_RECORD EXTRACTS_
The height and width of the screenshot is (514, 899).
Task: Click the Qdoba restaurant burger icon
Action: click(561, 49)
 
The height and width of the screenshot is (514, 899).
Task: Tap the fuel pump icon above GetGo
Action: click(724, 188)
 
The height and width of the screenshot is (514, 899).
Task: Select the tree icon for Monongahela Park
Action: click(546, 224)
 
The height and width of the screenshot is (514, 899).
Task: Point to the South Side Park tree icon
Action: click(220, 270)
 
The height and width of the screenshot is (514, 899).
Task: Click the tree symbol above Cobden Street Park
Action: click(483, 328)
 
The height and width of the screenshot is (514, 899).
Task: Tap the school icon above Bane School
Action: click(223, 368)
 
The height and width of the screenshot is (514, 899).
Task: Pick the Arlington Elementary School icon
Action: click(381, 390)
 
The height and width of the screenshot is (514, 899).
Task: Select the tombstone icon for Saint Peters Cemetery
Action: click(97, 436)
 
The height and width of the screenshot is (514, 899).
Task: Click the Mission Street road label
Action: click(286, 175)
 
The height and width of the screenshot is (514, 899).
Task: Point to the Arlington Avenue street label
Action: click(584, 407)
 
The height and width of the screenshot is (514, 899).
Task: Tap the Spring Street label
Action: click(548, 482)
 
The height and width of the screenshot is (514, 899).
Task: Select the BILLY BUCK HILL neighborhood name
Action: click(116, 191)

...

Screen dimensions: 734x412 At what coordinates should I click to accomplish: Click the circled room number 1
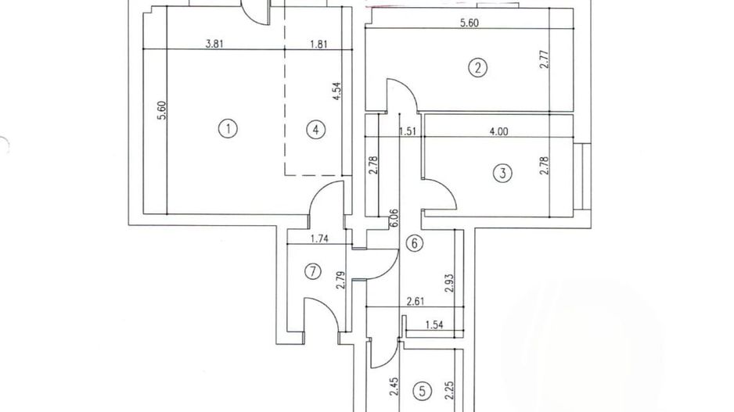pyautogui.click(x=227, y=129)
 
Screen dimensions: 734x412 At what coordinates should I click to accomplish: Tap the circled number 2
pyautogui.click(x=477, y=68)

* * *

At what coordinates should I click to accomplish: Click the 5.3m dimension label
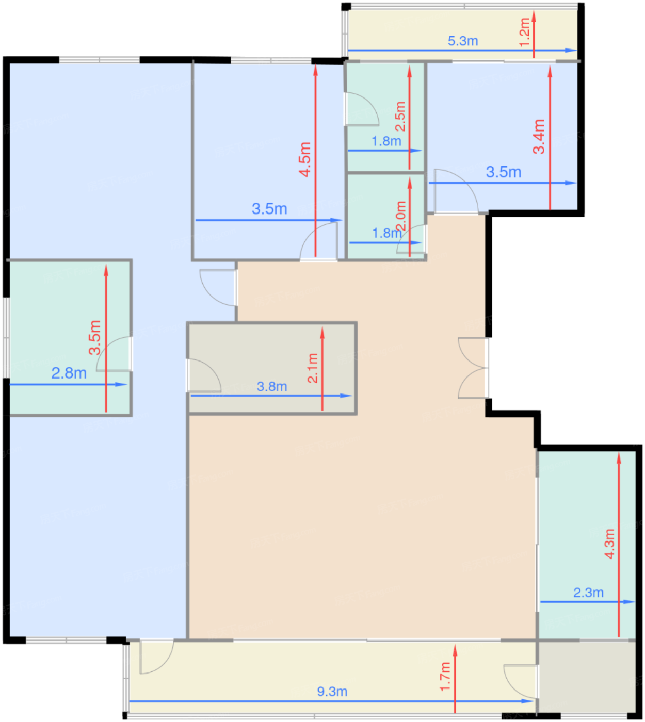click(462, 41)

_EXERCISE GOAL_
Render everything from the line containing "At what coordinates should I click to accomplish: Click the 5.3m" down to the line containing "click(462, 41)" as a JSON list of strings, one string per line, with blank lines omitted. Leave the pictures out of your answer.

_FINAL ANSWER_
[
  "At what coordinates should I click to accomplish: Click the 5.3m dimension label",
  "click(462, 41)"
]